Ok, so I'd written a novel-length comment to the last post, and then I stupidly closed the comment box instead of posting the comment. Don't you hate when that happens? I know I do.
But so I figured I'd do a post instead, given that the comment is lost and gone forever. Here's the thing. I love the conversation in the comments in response to that post, because the trajectory of the comments is all about saying what people like and don't like, making additions and subtractions and corrections and suggestions, and just generally entering the conversation about what counts as literature.
Guess what, folks? What's happening there is exactly what I strive to make happen in the classes that I teach. I think a version of the literature classroom that is about forcing students to read Books Educated People Should Have Read is entirely wrong. I think that it's wrong to force students to "identify" with a particular character, or to "like" a particular book, canonical or not. Seriously. I really think those things.
Maybe that's how I think because nearly all of the things that I have published on are things that I first (a) loathed, (b) resisted and loathed, or (c) didn't really respect as worthy of commentary (even if I liked those things). That's right. My life's work as a professor is based on writing about things (and also teaching things) that I initially disdained. I now love some (though not all) of these things, but what makes the study of literature interesting to me - as opposed to just reading some books, it's all about having the freedom to engage deeply with literature whether we like it or not, or whether we feel ambivalent about it. In fact, ambivalence may be the most awesome response, as it means that we are having a complicated aesthetic reaction.
But that's also the reason to study literature rather than just to read it on one's own. The point of a literature class is that it allows you to see things that you wouldn't see reading it on your own - if you got it all on your own, then you should just go the public library and be done with it. The point of taking an English class is that you're going to get more than you'd get on your own, even if you don't like some of what you get. This is a speech that I need to make in every general education class that I teach, and it's one that I've felt like making a lot in regard to various comments I've heard in the wake of Salinger's death. I can entirely get why somebody would think Salinger is useless if they just picked the book up on their own. I can also get why somebody would think Shakespeare is useless if they picked up his plays on their own, except that doesn't happen with Shakespeare, ever, because we make everybody read Shakespeare in school, and we teach everybody how to read him. I get why people think James Joyce is stupid when they've tried to read Ulysses without a net (i.e, an expert at the helm), and I get why people think that Erica Jong is stupid (even though she's really not) when she's rarely taught in a college classroom.

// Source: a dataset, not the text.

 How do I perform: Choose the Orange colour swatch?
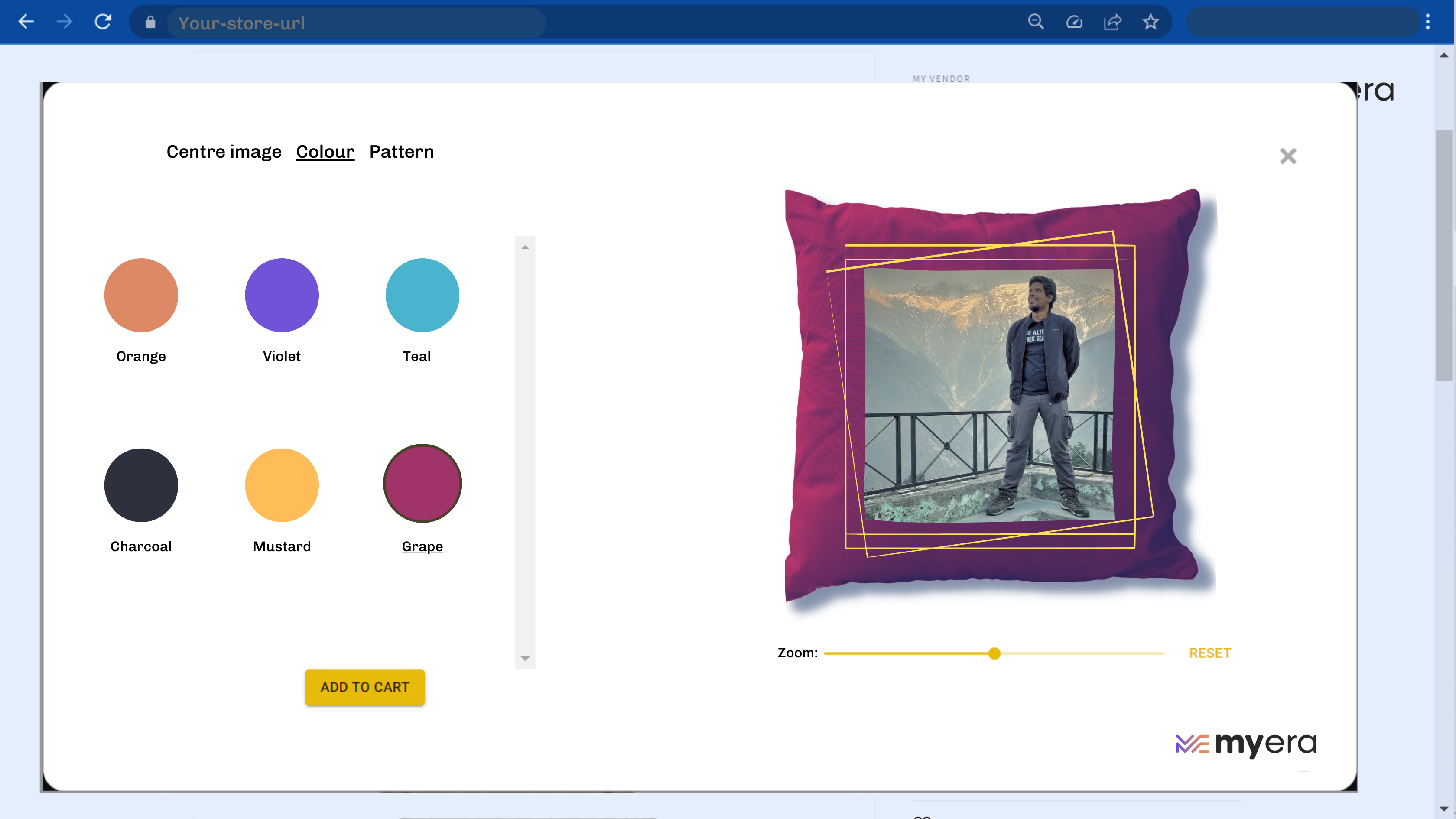point(141,295)
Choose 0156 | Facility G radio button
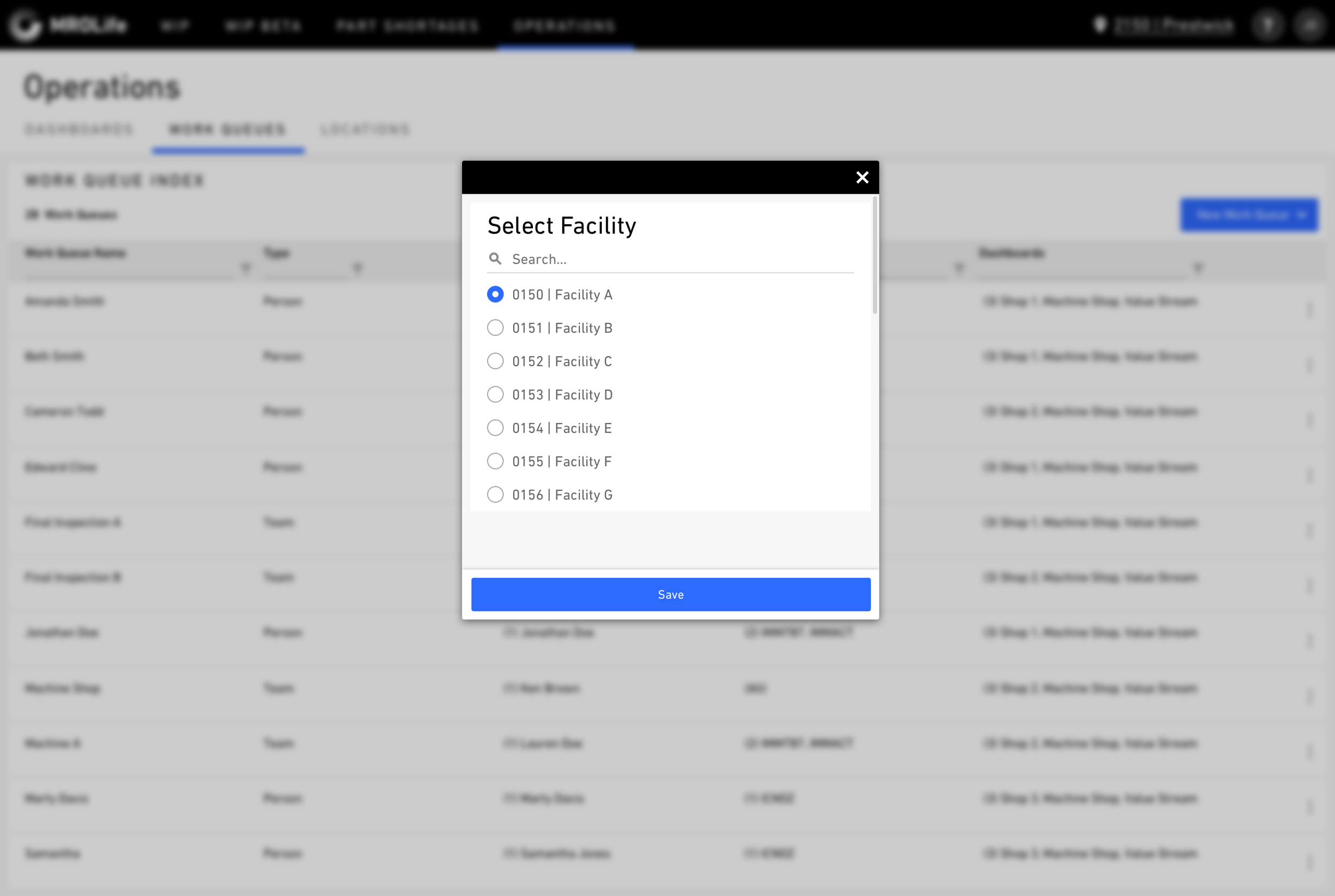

See, this is the whole point. Classes in English, or literature if we want to be more accurate, are about giving people the tools to read critically and about giving people the tools to get things with which they don't identify or don't in terms of their own personal tastes like. To read with a purpose, and to analyze, and to get it. They are not about just making people internalize the plots of "great books," or to give them a list of "great books" that they can say they've read, but rather about giving them the tools to actually read as they go on with their lives. If they like a "great book" along the way, that's fantastic, but that's not actually the point. The point is really to show them how to get the most they can out of the latest Dean Koontz or Danielle Steele novel that comes out.
I don't care really at all whether my students "like" the books I teach. I care that they engage with them - give them a chance, and give them respect. If they like some of them along the way, that's a bonus (and it does help with the "respect" thing). But studying literature isn't about liking. Just like studying biology isn't about "liking" cells.